姬凛灺听不到亓官翎的内心,他想,任性的孩子必须得到惩罚。
“脱裤子。”
亓官翎一抖,身体僵硬着没有动作。
姬凛灺的耐性终于消磨殆尽,他直接扯着亓官翎的衣领就直接把人往外拖去,就像在拖一只牲口。毫无尊严可言。

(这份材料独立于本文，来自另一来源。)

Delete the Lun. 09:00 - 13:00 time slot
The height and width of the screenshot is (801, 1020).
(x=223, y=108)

亓官翎被拉扯着,上身狠狠磕在地上,他忽然开始害怕了。
“不要,哥,翎儿错了……翎儿知道错了哥……”
姬凛灺充耳不闻。
“哥……”亓官翎的声音已经带了破碎的哭腔,“哥,翎儿去,翎儿愿意去……”
男人终于停下了脚步,松开了亓官翎的衣领。
“去收拾。”姬凛灺头也不回地朝外走去,“不要让我再看到你的眼泪。”
青年紧紧咬着嘴唇压抑着眼角滚烫的泪,慢慢地,又好像是用尽全力一般从地上爬起来,“是。”
冷。
这是亓官翎此时唯一的感觉。
☆、2
望着镜子里的自己,亓官翎只觉得脸颊上的巴掌印异常碍眼,就连刺骨的冰水也浇不灭那羞耻的灼烫。
……不过,这又有什么关系呢?
当亓官翎再次出现在姬凛灺面前的时候,他已然变回了那个一丝不苟的他,就连姬凛灺也难以在他身上找到半点先前在书房里的狼狈痕迹。

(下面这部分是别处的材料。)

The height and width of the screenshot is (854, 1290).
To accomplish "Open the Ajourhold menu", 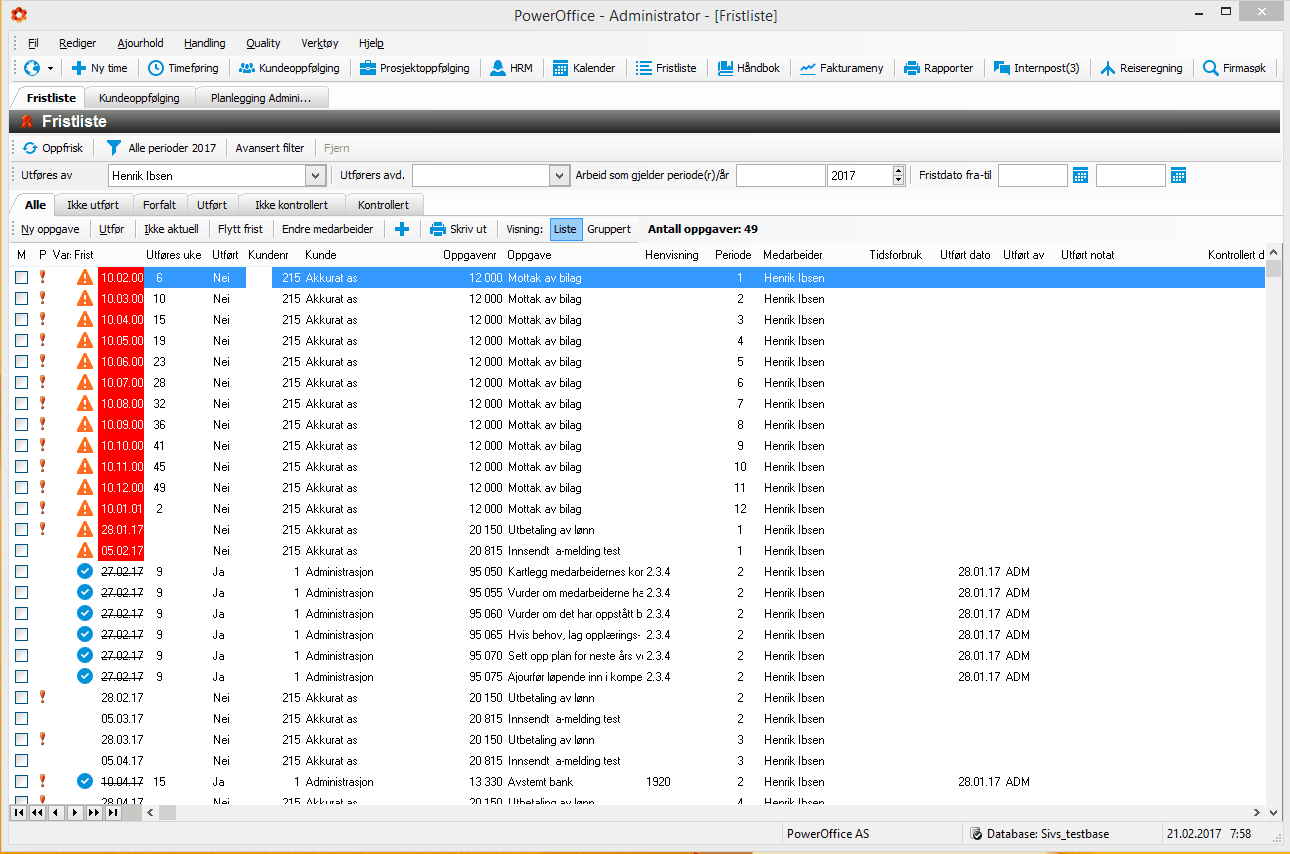I will pyautogui.click(x=140, y=43).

惬意窝在沙发里的男子打量了一会儿站在他面前的青年,忽而看到满头白发的福伯端着水杯走来,在亓官翎身侧停下了脚步。
姬凛灺挑了挑眉,用略带不满与质疑的眼神瞪了福伯一眼。
亓官翎太了解姬凛灺了,哪怕这样一个细微的眼神,他也知道此时此刻还未消气的哥哥格外厌恶他人给与自己的优待,因此也就生生忍住了自己迫切想要喝水的生理需求,而后挂起一个惯常的微笑对福伯摇了摇头,“谢谢福伯,翎儿不渴。”
福伯的动作不着痕迹的一滞,却又继续将杯子递向亓官翎,“加了蜂蜜和维c。”
姬凛灺皱起了眉头,倒也没有当下就阻止,大概是碍于福伯的情面。
可没有姬凛灺的准许亓官翎是万万不敢接的,只踟蹰地抿了抿嘴唇,有些为难地看了一眼自家哥哥。
“怎么,”姬凛灺看到这样的亓官翎就来气,声音也下意识带了些凌厉,“我还不让你喝水了?”
青年一怔,一时不知该如何作答。
男人一点不耐烦,挥了挥手,“喝完赶紧走。”
干涸发紧的喉咙和口腔终于得到了滋润,原本干燥到发白的嘴唇也因此稍稍红润了些许,亓官翎不紧不慢咽下最后一口水,餍足地放下杯子,再次向福伯道了谢。